Бабка замирала, оттопырив нижнюю губу, как деревянный истукан, а потом шептала, словно сама для себя:
- Да и плохо они все кончили. Те ребятки, что разобраться с папкой твоим хотели, за мамку разобраться. Кого зарубили, кто вовсе пропал. Никого не осталось. И года не прошло.
- А мамка? - шептал Пашка.
- Что "мамка"? - приходила в себя бабушка.
- А мамка какая у меня была? - горячим шепотом дышал ей в ухо Пашка.
- Хорошая,- выдавливала бабушка тихое слово и бежала во двор плакать.
36
Это ощущение длилось мгновение. Ровно одно мгновение Павел чувствовал взгляд, который пронзал его насквозь. Он даже зажмурился, ожидая, что из темноты вылетит такой же стержень и вопьется ему в лоб, но ощущение растаяло, или убийца отвернулся, да какая разница, старенький "пассат", который дырявым радиатором отнял у Павла пару часов времени, был припаркован недалеко, он побежал, рванул дверь, выжал сцепление и понял, что нога по-прежнему болит, когда машина уже миновала злополучный трактир. "Пассат" нырнул в переулок, в тоннель под железку, загремел расхлестанным кузовом по трамвайной линии, завилял по развязкам у третьего кольца, вырулил на трассу, притопил, съехал, проскочил несколько светофоров и притормозил только на Электрозаводском мосту.

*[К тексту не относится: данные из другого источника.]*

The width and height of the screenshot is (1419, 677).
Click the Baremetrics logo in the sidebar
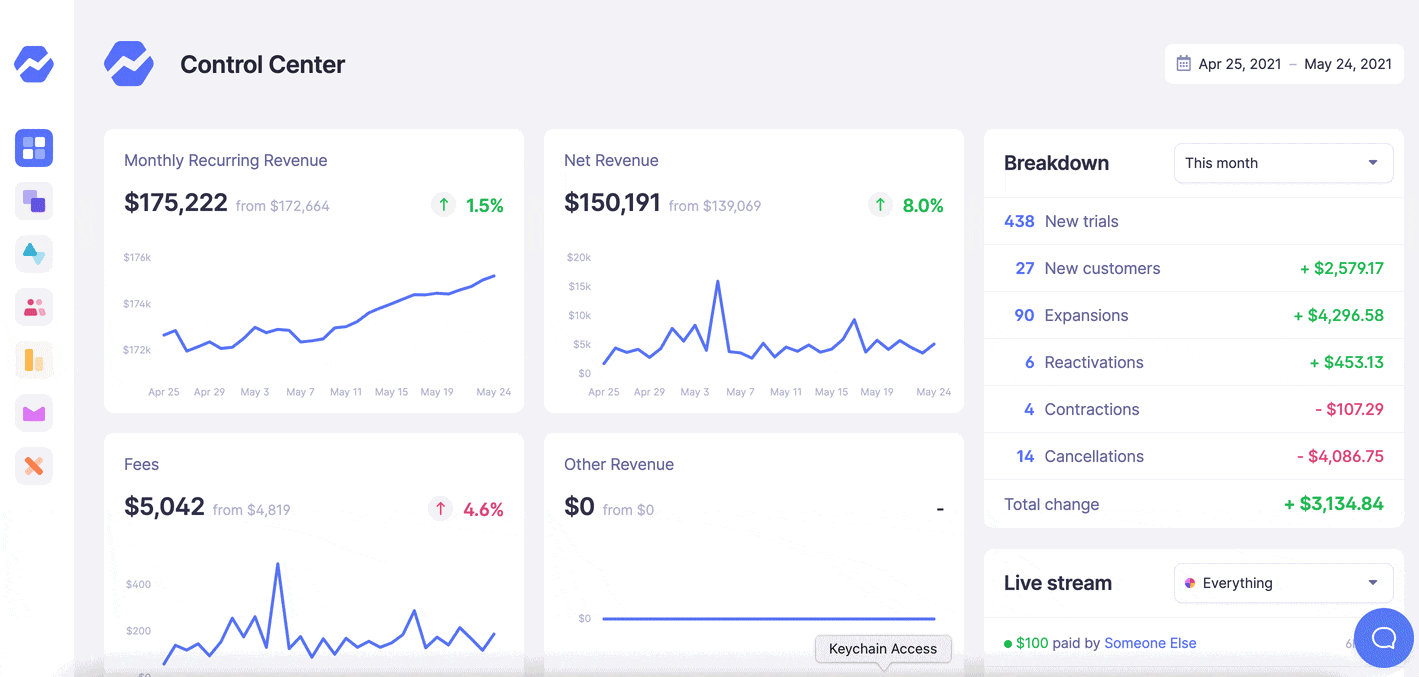[34, 65]
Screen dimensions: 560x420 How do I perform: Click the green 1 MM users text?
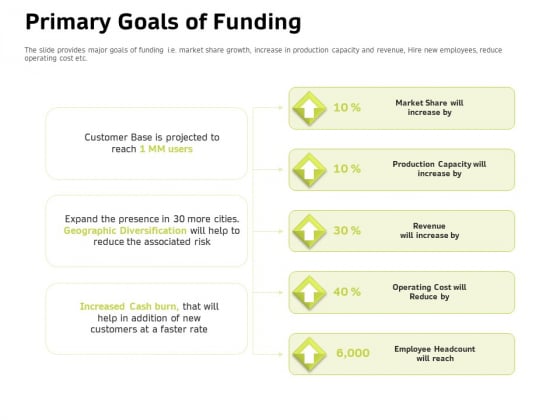tap(166, 149)
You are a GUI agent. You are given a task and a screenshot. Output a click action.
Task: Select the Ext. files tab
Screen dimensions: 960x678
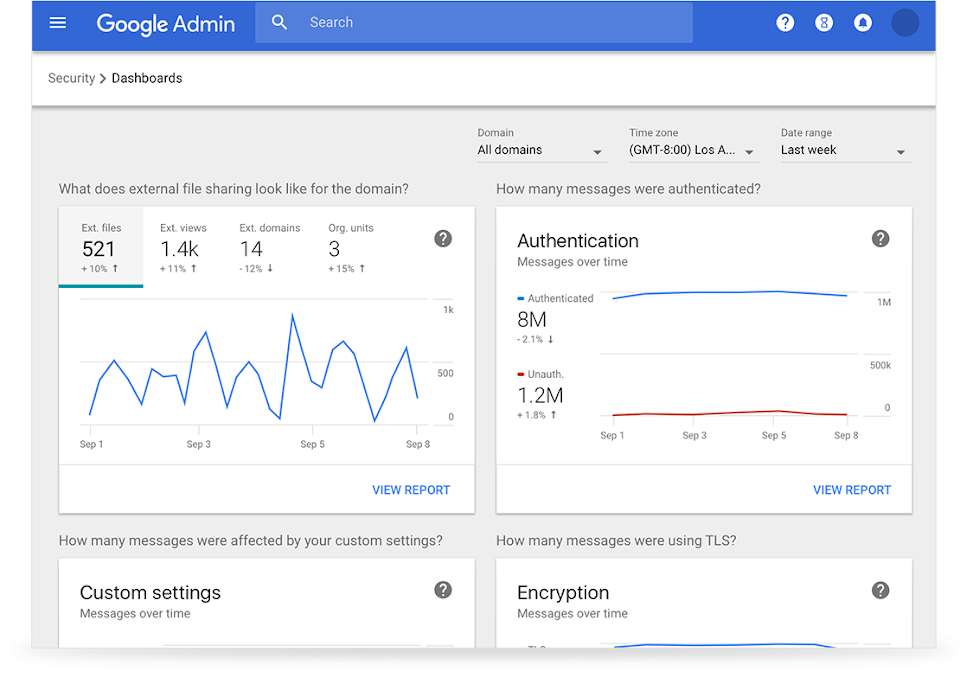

- Не рассчитался,- вдруг подумал Павел и с трудом сдержал идиотский смешок,- В трактире не рассчитался!
Он свернул к "Макдоналдсу", вытащил из кармана мятую-перемятую схему, вгляделся в нее, думая, рисовать ли новые линии или зачеркивать имена, поймал плечами странную, нервную дрожь и тут же соединил пальцы, снимая напряжение и убирая звон в ушах. На груди выступил липкий пот. Павел вышел из машины, свернул пробку у баллона воды и, наклонившись, вылил его на голову.
- И упаковку антиполицая! - прыснул кто-то из пробегающих мимо девчонок.
- Антимилицая,- парировал Павел и понял, что собирается совершить глупость. Более того, он понимал, что совершает глупость, и знал, что он тем не менее ее совершит.
"Дурная голова ногам покоя не дает",- вспомнил Павел бабушкину присказку и опять выехал на дорогу.
На выезде с Буденного на Владимирский тракт наряд ДПС останавливал машины через одну. Милиционер махнул палкой к обочине, Павел приготовил документы, сделал виноватое лицо. Дорожник взглянул на водительское, на талон техосмотра, развернул доверенность на управление, поправил фуражку, прикрытую чехлом от дождя.
- Страховка?
- В машине, без ограничений,- заспешил Павел,- Капот поднимать?
- На хрен? - не понял милиционер,- А если отломится? - заржал над собственной шуткой и махнул палкой,- Езжай, тебе доверенность небось дороже машины
обошлась! Катайся, пока едет, такие только на второй день ломаются! "Немка"! Гордись!